In my particular case I know that all of my Futures return the same kind of data, specifically an Iterator, though it doesn't matter what your Future returns for this to work.
The code goes something like this (example code so all the hardcoded values are dummy values)...
Java
/* used to keep track of running Future instances */
LinkedList<Future> myFutures = new LinkedList<>();
/* start 10 tasks on an executor service and add them to the list of running Futures */
for (int i = 0; i < 10; i++) {
Future myFuture = executorService.submit(new MyFuture(i));
myFutures.add(myFuture);
}
/* get an iterator for the Futures list */
Iterator<Future> futureIter = myFutures.iterator();
/* wait on all Futures to complete processing - 'sync-loop' */
while (futureIter.hasNext()) {
futureIter.next().get();
futureIter.remove();
}
/* all Futures have completed running at this point */
The code sets up a LinkedList to keep track of all of the Future instances that are running. Then 10 Future instances (MyFuture, implementation not shown) are submitted to an executor service to run (not showing creation of this service). After all of that there is a simple loop that uses the Iterator from the LinkedList to loop through all running Future instances, calls get() and then removes that Future instance from the list.
The trick is in the get() call because it blocks the current thread until the Future has completed its task.

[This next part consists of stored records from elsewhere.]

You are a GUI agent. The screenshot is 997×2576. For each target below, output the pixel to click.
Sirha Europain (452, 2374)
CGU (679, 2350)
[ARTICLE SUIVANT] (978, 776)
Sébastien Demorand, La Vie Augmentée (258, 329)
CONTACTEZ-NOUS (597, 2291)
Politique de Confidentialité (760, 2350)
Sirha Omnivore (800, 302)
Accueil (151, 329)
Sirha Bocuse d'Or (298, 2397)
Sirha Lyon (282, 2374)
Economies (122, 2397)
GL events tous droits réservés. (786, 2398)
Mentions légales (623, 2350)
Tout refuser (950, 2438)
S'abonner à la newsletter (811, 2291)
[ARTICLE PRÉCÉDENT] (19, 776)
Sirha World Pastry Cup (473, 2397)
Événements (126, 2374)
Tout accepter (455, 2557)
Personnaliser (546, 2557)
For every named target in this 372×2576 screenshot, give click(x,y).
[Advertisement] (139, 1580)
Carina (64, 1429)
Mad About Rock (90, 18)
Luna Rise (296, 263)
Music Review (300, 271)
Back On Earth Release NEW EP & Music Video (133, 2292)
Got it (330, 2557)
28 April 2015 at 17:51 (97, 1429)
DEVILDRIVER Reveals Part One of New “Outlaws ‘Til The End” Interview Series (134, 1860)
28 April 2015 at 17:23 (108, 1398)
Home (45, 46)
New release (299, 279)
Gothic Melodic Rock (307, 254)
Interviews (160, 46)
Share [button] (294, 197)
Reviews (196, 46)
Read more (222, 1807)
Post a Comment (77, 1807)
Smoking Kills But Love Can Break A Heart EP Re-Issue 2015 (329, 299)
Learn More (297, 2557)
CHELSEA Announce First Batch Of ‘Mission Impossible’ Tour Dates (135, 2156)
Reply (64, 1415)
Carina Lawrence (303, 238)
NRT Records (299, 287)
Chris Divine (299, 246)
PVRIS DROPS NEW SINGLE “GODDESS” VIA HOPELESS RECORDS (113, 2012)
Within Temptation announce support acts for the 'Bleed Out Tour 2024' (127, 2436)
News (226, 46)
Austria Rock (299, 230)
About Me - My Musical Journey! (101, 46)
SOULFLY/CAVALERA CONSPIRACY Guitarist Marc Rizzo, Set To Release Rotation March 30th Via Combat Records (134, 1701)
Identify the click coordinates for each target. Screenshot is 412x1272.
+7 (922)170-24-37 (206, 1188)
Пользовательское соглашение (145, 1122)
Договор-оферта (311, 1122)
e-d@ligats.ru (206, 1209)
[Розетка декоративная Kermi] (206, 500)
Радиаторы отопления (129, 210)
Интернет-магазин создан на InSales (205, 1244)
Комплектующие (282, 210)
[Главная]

If that Future has already completed running then get() simply returns the last result. At this point calling remove() on the Iterator takes the Future at the start of the list out of the list which makes it possible to move onto the next Future. Eventually the list will be reduced to zero and the loop will terminate.
After the loop completes, it is guaranteed that all of the Future instances have completed their execution.
In my actual code I do some additional result capture in the while loop. I didn't show that above since that's very implementation specific.